- Your goal
The response has to be every entry, printed word for word.
┌────────
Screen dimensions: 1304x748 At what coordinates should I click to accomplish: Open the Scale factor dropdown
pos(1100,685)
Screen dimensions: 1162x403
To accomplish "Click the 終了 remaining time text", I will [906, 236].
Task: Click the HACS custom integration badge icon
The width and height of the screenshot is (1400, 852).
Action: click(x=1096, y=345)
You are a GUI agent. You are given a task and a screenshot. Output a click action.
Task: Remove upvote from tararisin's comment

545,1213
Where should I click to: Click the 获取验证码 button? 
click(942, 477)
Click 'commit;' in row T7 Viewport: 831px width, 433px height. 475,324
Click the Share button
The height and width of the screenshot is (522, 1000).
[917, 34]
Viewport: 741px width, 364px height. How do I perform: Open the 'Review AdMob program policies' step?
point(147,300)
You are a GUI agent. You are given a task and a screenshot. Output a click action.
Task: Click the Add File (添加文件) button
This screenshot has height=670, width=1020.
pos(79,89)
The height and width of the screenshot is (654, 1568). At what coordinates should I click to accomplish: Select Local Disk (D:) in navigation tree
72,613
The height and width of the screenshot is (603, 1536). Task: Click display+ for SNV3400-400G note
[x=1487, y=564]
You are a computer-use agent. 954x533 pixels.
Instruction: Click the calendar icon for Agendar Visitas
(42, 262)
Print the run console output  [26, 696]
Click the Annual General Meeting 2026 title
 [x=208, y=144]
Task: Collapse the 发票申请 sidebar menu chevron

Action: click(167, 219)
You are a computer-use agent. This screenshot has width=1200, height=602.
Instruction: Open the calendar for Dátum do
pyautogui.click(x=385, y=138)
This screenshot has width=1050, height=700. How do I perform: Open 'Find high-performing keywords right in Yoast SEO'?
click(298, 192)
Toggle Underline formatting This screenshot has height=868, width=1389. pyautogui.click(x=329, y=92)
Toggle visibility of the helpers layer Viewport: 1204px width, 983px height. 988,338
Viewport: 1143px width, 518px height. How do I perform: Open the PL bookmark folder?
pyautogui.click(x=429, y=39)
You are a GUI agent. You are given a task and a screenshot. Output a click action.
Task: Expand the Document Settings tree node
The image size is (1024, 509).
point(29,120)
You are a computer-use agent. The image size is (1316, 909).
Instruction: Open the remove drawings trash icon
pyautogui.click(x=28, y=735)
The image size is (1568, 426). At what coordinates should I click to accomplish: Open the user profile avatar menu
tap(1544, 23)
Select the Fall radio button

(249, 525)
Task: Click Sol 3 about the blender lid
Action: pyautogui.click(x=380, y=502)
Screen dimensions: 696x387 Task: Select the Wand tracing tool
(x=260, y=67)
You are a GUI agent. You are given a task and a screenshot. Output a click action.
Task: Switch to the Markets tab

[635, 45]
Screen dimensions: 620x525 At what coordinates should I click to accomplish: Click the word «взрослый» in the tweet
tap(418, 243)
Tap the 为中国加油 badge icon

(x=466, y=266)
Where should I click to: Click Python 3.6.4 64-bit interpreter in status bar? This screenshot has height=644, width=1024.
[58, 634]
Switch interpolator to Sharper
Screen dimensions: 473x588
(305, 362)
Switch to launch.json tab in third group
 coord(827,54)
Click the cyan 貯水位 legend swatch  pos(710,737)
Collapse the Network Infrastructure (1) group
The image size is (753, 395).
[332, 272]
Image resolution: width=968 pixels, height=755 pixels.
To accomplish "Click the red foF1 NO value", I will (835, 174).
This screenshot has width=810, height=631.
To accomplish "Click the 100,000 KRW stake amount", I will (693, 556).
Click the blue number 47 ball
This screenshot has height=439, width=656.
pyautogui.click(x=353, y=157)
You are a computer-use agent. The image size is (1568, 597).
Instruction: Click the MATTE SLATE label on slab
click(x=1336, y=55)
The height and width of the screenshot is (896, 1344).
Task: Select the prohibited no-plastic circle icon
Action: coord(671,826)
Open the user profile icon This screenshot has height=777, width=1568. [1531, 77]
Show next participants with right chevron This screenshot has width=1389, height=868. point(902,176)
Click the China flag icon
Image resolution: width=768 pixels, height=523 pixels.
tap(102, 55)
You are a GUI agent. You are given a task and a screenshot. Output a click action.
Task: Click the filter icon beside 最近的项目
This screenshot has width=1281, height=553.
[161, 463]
└────────
- Output below
Screen dimensions: 1304x748 At what coordinates should I click to accomplish: Open the Scale factor dropdown
pos(1100,685)
Screen dimensions: 1162x403
To accomplish "Click the 終了 remaining time text", I will [906, 236].
Task: Click the HACS custom integration badge icon
The width and height of the screenshot is (1400, 852).
Action: click(x=1096, y=345)
You are a GUI agent. You are given a task and a screenshot. Output a click action.
Task: Remove upvote from tararisin's comment

545,1213
Where should I click to: Click the 获取验证码 button? 
click(942, 477)
Click 'commit;' in row T7 Viewport: 831px width, 433px height. 475,324
Click the Share button
The height and width of the screenshot is (522, 1000).
[917, 34]
Viewport: 741px width, 364px height. How do I perform: Open the 'Review AdMob program policies' step?
point(147,300)
You are a GUI agent. You are given a task and a screenshot. Output a click action.
Task: Click the Add File (添加文件) button
This screenshot has height=670, width=1020.
pos(79,89)
The height and width of the screenshot is (654, 1568). At what coordinates should I click to accomplish: Select Local Disk (D:) in navigation tree
72,613
The height and width of the screenshot is (603, 1536). Task: Click display+ for SNV3400-400G note
[x=1487, y=564]
You are a computer-use agent. 954x533 pixels.
Instruction: Click the calendar icon for Agendar Visitas
(42, 262)
Print the run console output  [26, 696]
Click the Annual General Meeting 2026 title
 [x=208, y=144]
Task: Collapse the 发票申请 sidebar menu chevron

Action: click(167, 219)
You are a computer-use agent. This screenshot has width=1200, height=602.
Instruction: Open the calendar for Dátum do
pyautogui.click(x=385, y=138)
This screenshot has width=1050, height=700. How do I perform: Open 'Find high-performing keywords right in Yoast SEO'?
click(298, 192)
Toggle Underline formatting This screenshot has height=868, width=1389. pyautogui.click(x=329, y=92)
Toggle visibility of the helpers layer Viewport: 1204px width, 983px height. 988,338
Viewport: 1143px width, 518px height. How do I perform: Open the PL bookmark folder?
pyautogui.click(x=429, y=39)
You are a GUI agent. You are given a task and a screenshot. Output a click action.
Task: Expand the Document Settings tree node
The image size is (1024, 509).
point(29,120)
You are a computer-use agent. The image size is (1316, 909).
Instruction: Open the remove drawings trash icon
pyautogui.click(x=28, y=735)
The image size is (1568, 426). At what coordinates should I click to accomplish: Open the user profile avatar menu
tap(1544, 23)
Select the Fall radio button

(249, 525)
Task: Click Sol 3 about the blender lid
Action: pyautogui.click(x=380, y=502)
Screen dimensions: 696x387 Task: Select the Wand tracing tool
(x=260, y=67)
You are a GUI agent. You are given a task and a screenshot. Output a click action.
Task: Switch to the Markets tab

[635, 45]
Screen dimensions: 620x525 At what coordinates should I click to accomplish: Click the word «взрослый» in the tweet
tap(418, 243)
Tap the 为中国加油 badge icon

(x=466, y=266)
Where should I click to: Click Python 3.6.4 64-bit interpreter in status bar? This screenshot has height=644, width=1024.
[58, 634]
Switch interpolator to Sharper
Screen dimensions: 473x588
(305, 362)
Switch to launch.json tab in third group
 coord(827,54)
Click the cyan 貯水位 legend swatch  pos(710,737)
Collapse the Network Infrastructure (1) group
The image size is (753, 395).
[332, 272]
Image resolution: width=968 pixels, height=755 pixels.
To accomplish "Click the red foF1 NO value", I will (835, 174).
This screenshot has width=810, height=631.
To accomplish "Click the 100,000 KRW stake amount", I will (693, 556).
Click the blue number 47 ball
This screenshot has height=439, width=656.
pyautogui.click(x=353, y=157)
You are a computer-use agent. The image size is (1568, 597).
Instruction: Click the MATTE SLATE label on slab
click(x=1336, y=55)
The height and width of the screenshot is (896, 1344).
Task: Select the prohibited no-plastic circle icon
Action: coord(671,826)
Open the user profile icon This screenshot has height=777, width=1568. [1531, 77]
Show next participants with right chevron This screenshot has width=1389, height=868. point(902,176)
Click the China flag icon
Image resolution: width=768 pixels, height=523 pixels.
tap(102, 55)
You are a GUI agent. You are given a task and a screenshot. Output a click action.
Task: Click the filter icon beside 最近的项目
This screenshot has width=1281, height=553.
[161, 463]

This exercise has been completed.